DOCUMENT PASSAGE:
::::::

Load data with a script

If you need to load data from multiple CSV files, create a script to automate the process. You can also use a similar script to automate recurring data feeds.

Understand how to create a script

The data loading script is a text file that contains all the calls to tsload for loading the data from your CSV files.

The example script shown here uses the cat command to read the data file, and pipes it to tsload. When creating and testing your script, you may wish to replace each cat with cat -10, to load only the first ten lines of each file. This allows you to quickly run a test of your script. When the test succeeds for all the data files, you can then remove each -10, so the complete files will load when you run the script again.

  1. Log in to the Linux shell using SSH.

  2. Navigate to the directory that contains your CSV files and open a new file in a text editor.

  3. Type in the commands to load the data.

    This example shows commands to load three files:

     cat Players.csv | tsload
        --target_database baseball --target_table "players"
        --empty_target --field_separator ","
        --max_ignored_rows 10 --bad_records_file bad_records.txt
        --has_header_row --alsologtostderr --null_value ""
    
     cat AllstarFull.csv | tsload
        --target_database baseball --target_table "allstarfull"
        --empty_target --field_separator ","
        --max_ignored_rows 10 --bad_records_file bad_records.txt
        --has_header_row --alsologtostderr --null_value ""
    
     cat Appearances.csv | tsload
        --target_database baseball --target_table "appearances"
        --empty_target --field_separator ","
        --max_ignored_rows 10 --bad_records_file bad_records.txt
        --has_header_row --alsologtostderr --null_value ""
  4. Save the file.

  5. Run the script:

     $ ./load_baseball_data.sh

Loading data efficiently

If you have a very large data file that takes a long time to load, you can reduce the load time by splitting it up into multiple files and loading them in parallel using multiple invocations of tsload. If the size of any of your data files is greater than 50 million rows, running tsload in parallel can reduce the load time significantly.

::::::

DATA PROVIDED:
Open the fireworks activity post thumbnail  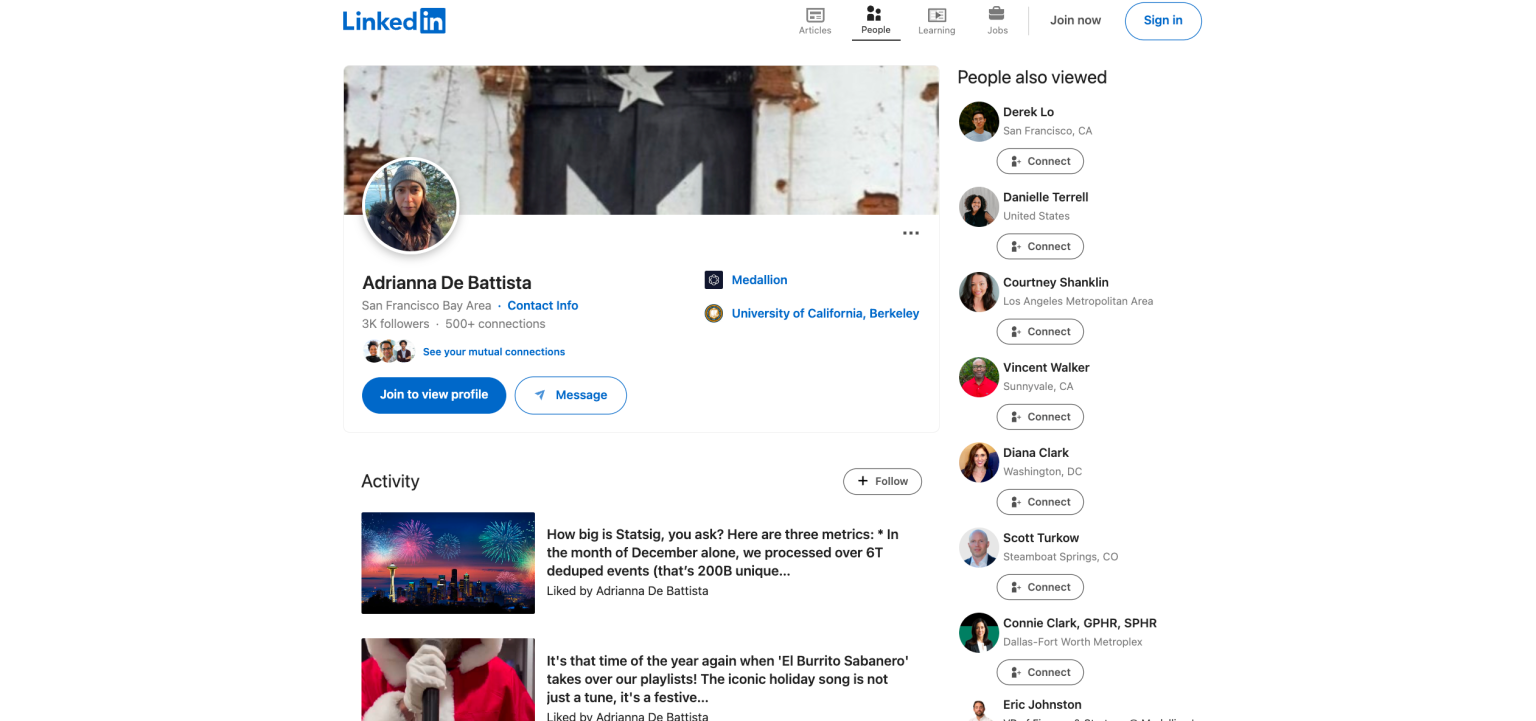[x=447, y=562]

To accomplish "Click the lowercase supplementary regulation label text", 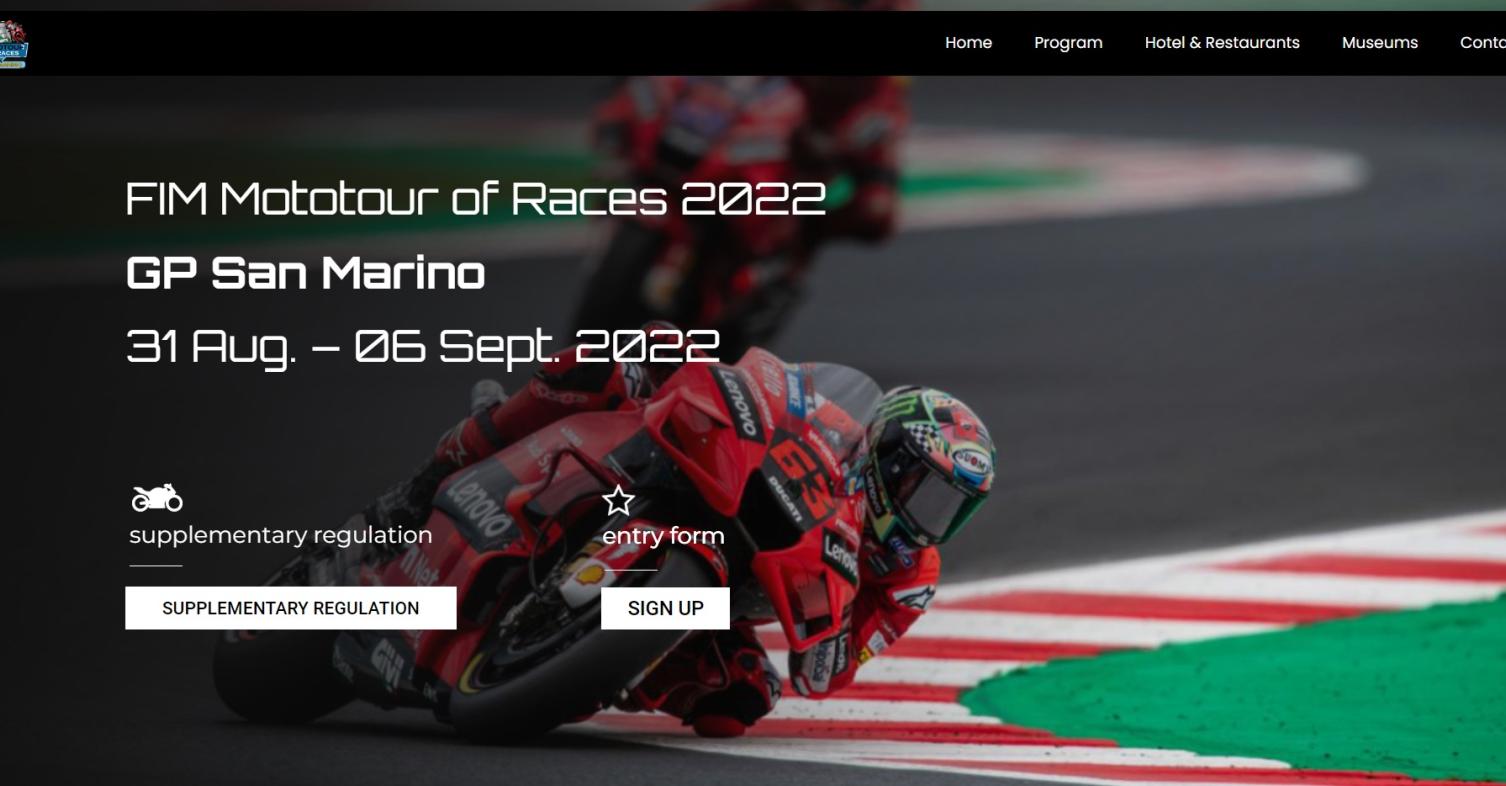I will coord(281,536).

::::::

GIVEN REQUEST 1: In the page on loading data with a script, above what file size in rows can running tsload in parallel reduce load time significantly?
GIVEN REQUEST 2: Write the next part of the page on loading data with a script, starting after its final sentence.

TASK ANSWER 1: Greater than 50 million rows.

TASK ANSWER 2:
  • Split up your large data file into multiple smaller files.

  • Stage the data files in a location accessible to the node on which you run the script. Usually, you can use an NAS mounted file system.

  • Create a script to load the files in the following example.

  • Run the script to load the files. You will make your script multi-threaded by invoking multiple loader threads (between 1 and 5 are recommended).

To optimize the load time even further, determine what the bottleneck is and adjust your process accordingly. If the disk I/O for reading the data files is the bottleneck, you can stage the data files on separate NAS mounted file systems and reference them accordingly in your script. If the CPU on the machine you’re using to run the load script is the bottleneck, you can split the load script into the same number of parts as you have nodes in your ThoughtSpot instance, place one script on each node, and run them in parallel. Make sure the other nodes are able to access the data files where they are staged. Running the load script on separate nodes will put the data on all the nodes, just as when you run the script on a single node. Running the script on all the nodes at the same time just lets you take advantage of CPU power of each node for hashing data files.

For example, suppose you have 30 days of data in 30 files, one for the data collected on each day. Each day’s data file contains 10 million rows, for a total of 300 million rows of data. You want to load the whole month of data. For this example we’ll have 5 loader processes, each one handling 6 days of data. Here is a sample script you could use the load the data files in parallel:

/* Script load_script.sh, loads 30 days of data in parallel */

#!/bin/bash

pidlist=""

cat day1.csv day2.csv day3.csv day4.csv day5.csv day6.csv | tsload
--target_database sales --target_table SALES_FACT --max_ignored_rows 10
--bad_records_file ./SALES_FACT.bad --date_format %Y-%m-%d
--date_time_format "%Y-%m-%d %H:%M:%S" --source_data_format delimited
--field_separator "|" --null_value "" --enclosing_character "\""
--boolean_representation 1_0 &

pidlist="$pidlist $!" &

cat day7.csv day8.csv day9.csv day10.csv day11.csv day12.csv | tsload
--target_database sales --target_table SALES_FACT --max_ignored_rows 10
--bad_records_file ./SALES_FACT.bad --date_format %Y-%m-%d
--date_time_format "%Y-%m-%d %H:%M:%S" --source_data_format delimited
--field_separator "|" --null_value "" --enclosing_character "\""
--boolean_representation 1_0 &

pidlist="$pidlist $!" &

cat day13.csv day14.csv day15.csv day16.csv day17.csv day18.csv | tsload
--target_database sales --target_table SALES_FACT --max_ignored_rows 10
--bad_records_file ./SALES_FACT.bad --date_format %Y-%m-%d
--date_time_format "%Y-%m-%d %H:%M:%S" --source_data_format delimited
--field_separator "|" --null_value "" --enclosing_character "\""
--boolean_representation 1_0 &

pidlist="$pidlist $!" &

cat day19.csv day20.csv day21.csv day22.csv day23.csv day24.csv | tsload
--target_database sales --target_table SALES_FACT --max_ignored_rows 10
--bad_records_file ./SALES_FACT.bad --date_format %Y-%m-%d
--date_time_format "%Y-%m-%d %H:%M:%S" --source_data_format delimited
--field_separator "|" --null_value "" --enclosing_character "\""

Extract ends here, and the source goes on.